(Beginning of Records shown)

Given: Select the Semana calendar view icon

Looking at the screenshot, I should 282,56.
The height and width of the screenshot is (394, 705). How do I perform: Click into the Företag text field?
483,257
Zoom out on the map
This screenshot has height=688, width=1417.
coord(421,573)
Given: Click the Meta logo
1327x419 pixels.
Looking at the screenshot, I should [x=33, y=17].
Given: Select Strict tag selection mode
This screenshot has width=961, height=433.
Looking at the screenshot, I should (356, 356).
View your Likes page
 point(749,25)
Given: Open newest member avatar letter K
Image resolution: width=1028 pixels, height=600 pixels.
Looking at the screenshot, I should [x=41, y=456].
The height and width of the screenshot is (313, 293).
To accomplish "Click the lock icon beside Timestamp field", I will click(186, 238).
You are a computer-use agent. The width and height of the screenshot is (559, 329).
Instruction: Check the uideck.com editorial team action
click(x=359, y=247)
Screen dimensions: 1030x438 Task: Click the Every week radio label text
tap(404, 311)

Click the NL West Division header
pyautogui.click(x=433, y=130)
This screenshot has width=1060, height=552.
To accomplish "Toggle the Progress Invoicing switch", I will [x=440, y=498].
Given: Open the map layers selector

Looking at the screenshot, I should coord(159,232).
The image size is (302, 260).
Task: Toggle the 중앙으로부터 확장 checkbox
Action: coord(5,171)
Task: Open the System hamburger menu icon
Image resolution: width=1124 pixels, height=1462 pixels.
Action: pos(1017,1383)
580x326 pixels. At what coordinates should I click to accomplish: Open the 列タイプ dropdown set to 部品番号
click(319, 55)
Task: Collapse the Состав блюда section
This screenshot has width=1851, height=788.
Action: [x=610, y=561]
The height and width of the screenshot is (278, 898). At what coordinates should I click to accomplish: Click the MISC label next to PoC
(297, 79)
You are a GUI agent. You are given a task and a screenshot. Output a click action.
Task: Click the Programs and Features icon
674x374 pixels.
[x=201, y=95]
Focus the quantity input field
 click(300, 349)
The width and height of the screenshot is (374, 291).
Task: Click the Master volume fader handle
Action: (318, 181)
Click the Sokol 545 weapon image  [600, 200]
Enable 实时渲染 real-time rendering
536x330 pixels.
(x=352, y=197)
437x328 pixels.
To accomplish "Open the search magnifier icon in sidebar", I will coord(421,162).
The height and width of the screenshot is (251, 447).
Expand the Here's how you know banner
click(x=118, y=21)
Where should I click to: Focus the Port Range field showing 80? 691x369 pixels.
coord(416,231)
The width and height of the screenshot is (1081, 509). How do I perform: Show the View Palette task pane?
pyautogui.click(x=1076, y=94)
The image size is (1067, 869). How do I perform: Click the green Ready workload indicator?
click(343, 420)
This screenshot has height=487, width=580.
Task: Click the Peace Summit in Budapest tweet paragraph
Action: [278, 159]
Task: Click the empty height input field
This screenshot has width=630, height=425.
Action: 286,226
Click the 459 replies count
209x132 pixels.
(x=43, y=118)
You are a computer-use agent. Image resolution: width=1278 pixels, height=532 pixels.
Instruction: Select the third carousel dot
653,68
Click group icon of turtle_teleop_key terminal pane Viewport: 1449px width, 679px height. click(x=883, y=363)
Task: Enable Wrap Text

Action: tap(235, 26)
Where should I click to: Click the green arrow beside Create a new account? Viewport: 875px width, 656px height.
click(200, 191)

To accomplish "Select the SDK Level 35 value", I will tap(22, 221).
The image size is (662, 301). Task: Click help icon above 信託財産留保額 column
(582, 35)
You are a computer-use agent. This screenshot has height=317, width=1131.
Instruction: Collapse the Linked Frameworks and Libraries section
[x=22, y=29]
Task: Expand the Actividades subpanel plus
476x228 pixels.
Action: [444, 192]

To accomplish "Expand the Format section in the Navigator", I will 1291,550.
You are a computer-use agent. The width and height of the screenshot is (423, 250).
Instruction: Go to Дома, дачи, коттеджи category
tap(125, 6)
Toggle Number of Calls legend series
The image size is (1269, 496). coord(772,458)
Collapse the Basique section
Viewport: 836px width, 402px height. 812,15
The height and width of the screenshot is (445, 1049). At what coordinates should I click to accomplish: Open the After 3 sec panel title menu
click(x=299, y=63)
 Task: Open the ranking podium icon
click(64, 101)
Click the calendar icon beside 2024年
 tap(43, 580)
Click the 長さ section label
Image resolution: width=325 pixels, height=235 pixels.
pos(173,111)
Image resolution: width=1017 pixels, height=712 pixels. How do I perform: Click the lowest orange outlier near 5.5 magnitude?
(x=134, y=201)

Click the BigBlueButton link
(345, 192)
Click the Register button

(End of Records shown)

● **Directions for this task**:
What is needed here is an exact reproduction of all the entries.

● **Task output**:
Given: Select the Semana calendar view icon

Looking at the screenshot, I should 282,56.
The height and width of the screenshot is (394, 705). How do I perform: Click into the Företag text field?
483,257
Zoom out on the map
This screenshot has height=688, width=1417.
coord(421,573)
Given: Click the Meta logo
1327x419 pixels.
Looking at the screenshot, I should [x=33, y=17].
Given: Select Strict tag selection mode
This screenshot has width=961, height=433.
Looking at the screenshot, I should (356, 356).
View your Likes page
 point(749,25)
Given: Open newest member avatar letter K
Image resolution: width=1028 pixels, height=600 pixels.
Looking at the screenshot, I should [x=41, y=456].
The height and width of the screenshot is (313, 293).
To accomplish "Click the lock icon beside Timestamp field", I will click(186, 238).
You are a computer-use agent. The width and height of the screenshot is (559, 329).
Instruction: Check the uideck.com editorial team action
click(x=359, y=247)
Screen dimensions: 1030x438 Task: Click the Every week radio label text
tap(404, 311)

Click the NL West Division header
pyautogui.click(x=433, y=130)
This screenshot has width=1060, height=552.
To accomplish "Toggle the Progress Invoicing switch", I will [x=440, y=498].
Given: Open the map layers selector

Looking at the screenshot, I should coord(159,232).
The image size is (302, 260).
Task: Toggle the 중앙으로부터 확장 checkbox
Action: coord(5,171)
Task: Open the System hamburger menu icon
Image resolution: width=1124 pixels, height=1462 pixels.
Action: pos(1017,1383)
580x326 pixels. At what coordinates should I click to accomplish: Open the 列タイプ dropdown set to 部品番号
click(319, 55)
Task: Collapse the Состав блюда section
This screenshot has width=1851, height=788.
Action: [x=610, y=561]
The height and width of the screenshot is (278, 898). At what coordinates should I click to accomplish: Click the MISC label next to PoC
(297, 79)
You are a GUI agent. You are given a task and a screenshot. Output a click action.
Task: Click the Programs and Features icon
674x374 pixels.
[x=201, y=95]
Focus the quantity input field
 click(300, 349)
The width and height of the screenshot is (374, 291).
Task: Click the Master volume fader handle
Action: (318, 181)
Click the Sokol 545 weapon image  [600, 200]
Enable 实时渲染 real-time rendering
536x330 pixels.
(x=352, y=197)
437x328 pixels.
To accomplish "Open the search magnifier icon in sidebar", I will coord(421,162).
The height and width of the screenshot is (251, 447).
Expand the Here's how you know banner
click(x=118, y=21)
Where should I click to: Focus the Port Range field showing 80? 691x369 pixels.
coord(416,231)
The width and height of the screenshot is (1081, 509). How do I perform: Show the View Palette task pane?
pyautogui.click(x=1076, y=94)
The image size is (1067, 869). How do I perform: Click the green Ready workload indicator?
click(343, 420)
This screenshot has height=487, width=580.
Task: Click the Peace Summit in Budapest tweet paragraph
Action: [278, 159]
Task: Click the empty height input field
This screenshot has width=630, height=425.
Action: 286,226
Click the 459 replies count
209x132 pixels.
(x=43, y=118)
You are a computer-use agent. Image resolution: width=1278 pixels, height=532 pixels.
Instruction: Select the third carousel dot
653,68
Click group icon of turtle_teleop_key terminal pane Viewport: 1449px width, 679px height. click(x=883, y=363)
Task: Enable Wrap Text

Action: tap(235, 26)
Where should I click to: Click the green arrow beside Create a new account? Viewport: 875px width, 656px height.
click(200, 191)

To accomplish "Select the SDK Level 35 value", I will tap(22, 221).
The image size is (662, 301). Task: Click help icon above 信託財産留保額 column
(582, 35)
You are a computer-use agent. This screenshot has height=317, width=1131.
Instruction: Collapse the Linked Frameworks and Libraries section
[x=22, y=29]
Task: Expand the Actividades subpanel plus
476x228 pixels.
Action: [444, 192]

To accomplish "Expand the Format section in the Navigator", I will 1291,550.
You are a computer-use agent. The width and height of the screenshot is (423, 250).
Instruction: Go to Дома, дачи, коттеджи category
tap(125, 6)
Toggle Number of Calls legend series
The image size is (1269, 496). coord(772,458)
Collapse the Basique section
Viewport: 836px width, 402px height. 812,15
The height and width of the screenshot is (445, 1049). At what coordinates should I click to accomplish: Open the After 3 sec panel title menu
click(x=299, y=63)
 Task: Open the ranking podium icon
click(64, 101)
Click the calendar icon beside 2024年
 tap(43, 580)
Click the 長さ section label
Image resolution: width=325 pixels, height=235 pixels.
pos(173,111)
Image resolution: width=1017 pixels, height=712 pixels. How do I perform: Click the lowest orange outlier near 5.5 magnitude?
(x=134, y=201)

Click the BigBlueButton link
(345, 192)
Click the Register button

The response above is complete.